According to the Bureau of Labor Statistics, employment is projected to increase 18 percent between 2010 and 2020 for technicians in the automotive body and related repairer field. “Job opportunities should be very good for jobseekers with industry certification and formal training in automotive body repair and refinishing and in collision repair,” the BLS reports. “Furthermore, demand for qualified workers with knowledge of specific technologies, materials, and makes and models of cars should create new job opportunities. Those without any training or experience will face strong competition for jobs.”
“We are not a restoration program. Our students are working on late model vehicles using state-of-the-art materials and techniques. — Scott Logan
Scott Logan underscores the importance of a superb education in his industry. “We emphasize new technology in our program,” he said. “New developments happen almost every day, from aluminum on steel bonding to composite plastics in fenders, hoods and radiator supports.”
“Our job as instructors centers on preparing our students to work in the industry’s top shops,” Rainford added. “We accomplish that mission by making sure our own shop is top of the line.”
Students studying at the top…
A 2010 graduate of the Blue Sky Online School, Rachel Grosslein, 20, was managing a Little Caesars Pizza franchise at the age of 17. Rachel is working toward her A.A.S degree and plans to graduate in spring 2014. She chose the Auto Body program because she heard good things about DCTC and knows the area around the college. “I’ve always had a passion for cars,” she said. “I had a Matchbox collection as a kid. I love the style and look of cars, not just how they work.”
Rachel is impressed by the practical aspects of the program. “I learn something new every day,” she said. “I’m picking up great skills I can use on the job and in my own work at home.”
A detailer and technician’s assistant at Mauer Chevrolet in Inver Grove Heights, Minn., Rachel is looking forward to a career as a collision industry technician.
Rachel Grosslein’s Top Cars(left to right) 2013 Ford Mustang Shelby GT500, 2013 Chevrolet Camaro ZL1, 2013 Dodge Challenger R/T “Plum Crazy”
Jeremy White, 21, works two jobs and still makes a 100-mile round-trip commute from Pine Island four times a week to attend classes in the Auto Body Collision Technology program. Jeremy hones his collision repair skills at Soulfisher Collision in Cannon Falls, Minn., and Early Iron Restoration in Rochester. At the latter shop, he works on vehicle restoration projects, something he really enjoys.

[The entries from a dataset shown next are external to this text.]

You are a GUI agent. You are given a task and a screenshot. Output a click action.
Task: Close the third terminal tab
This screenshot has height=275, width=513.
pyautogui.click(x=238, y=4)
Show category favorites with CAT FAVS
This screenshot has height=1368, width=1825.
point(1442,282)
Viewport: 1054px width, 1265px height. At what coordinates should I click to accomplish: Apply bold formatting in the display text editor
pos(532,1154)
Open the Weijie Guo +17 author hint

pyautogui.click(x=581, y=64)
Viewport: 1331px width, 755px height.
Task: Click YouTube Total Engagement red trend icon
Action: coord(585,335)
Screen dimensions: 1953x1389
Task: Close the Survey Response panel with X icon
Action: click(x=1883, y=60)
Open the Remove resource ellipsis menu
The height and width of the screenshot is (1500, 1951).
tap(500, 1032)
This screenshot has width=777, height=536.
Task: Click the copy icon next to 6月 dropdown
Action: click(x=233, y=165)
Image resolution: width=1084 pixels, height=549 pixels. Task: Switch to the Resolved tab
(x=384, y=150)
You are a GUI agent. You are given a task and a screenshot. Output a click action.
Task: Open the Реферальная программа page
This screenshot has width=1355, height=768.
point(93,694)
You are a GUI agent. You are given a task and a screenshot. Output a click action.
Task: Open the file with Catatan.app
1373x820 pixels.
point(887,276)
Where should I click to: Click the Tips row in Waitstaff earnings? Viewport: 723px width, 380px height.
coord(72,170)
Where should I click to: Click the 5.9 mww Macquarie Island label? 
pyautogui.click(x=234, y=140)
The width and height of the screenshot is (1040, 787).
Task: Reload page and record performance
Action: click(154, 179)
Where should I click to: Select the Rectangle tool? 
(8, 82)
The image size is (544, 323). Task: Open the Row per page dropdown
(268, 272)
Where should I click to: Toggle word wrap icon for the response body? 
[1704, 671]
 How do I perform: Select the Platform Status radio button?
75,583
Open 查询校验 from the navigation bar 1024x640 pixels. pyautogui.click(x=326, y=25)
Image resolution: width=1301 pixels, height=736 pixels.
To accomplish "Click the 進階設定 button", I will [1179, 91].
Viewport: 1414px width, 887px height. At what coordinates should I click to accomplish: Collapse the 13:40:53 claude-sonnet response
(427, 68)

Jeremy has wanted to work on cars as long as he can remember. He likes how the DCTC program keeps him thinking. “We train in a great environment,” he said. “Our instructors are very knowledgeable and helpful. Everything is hands-on and you are always doing something different. I could never see myself at a job where you do repetitive work.”
As he finishes up his A.A.S. degree, Jeremy aims for success in the collision repair field. He would like to run his own shop one day.
Jeremy White’s Top Cars
Both Scott Logan and Gerry Rainford wish to thank legislators, public officials, area residents and the people of Minnesota for supporting the Transportation and Emerging Technologies Renovation Project, which is a vital step in helping reach the goals set forward in the Minnesota State Colleges and Universities Strategic Framework. Those goals place Minnesota citizens, communities and businesses at the top of MnSCU’s list of priorities.
“Our entire college community worked as a team to secure funding and move the renovation project forward,” Rainford said. “Scott and I and most especially our students are grateful for the support shown for our program area and other programs in the Transportation and Technical Careers departments. Delivering technical education at its finest is more important than ever.”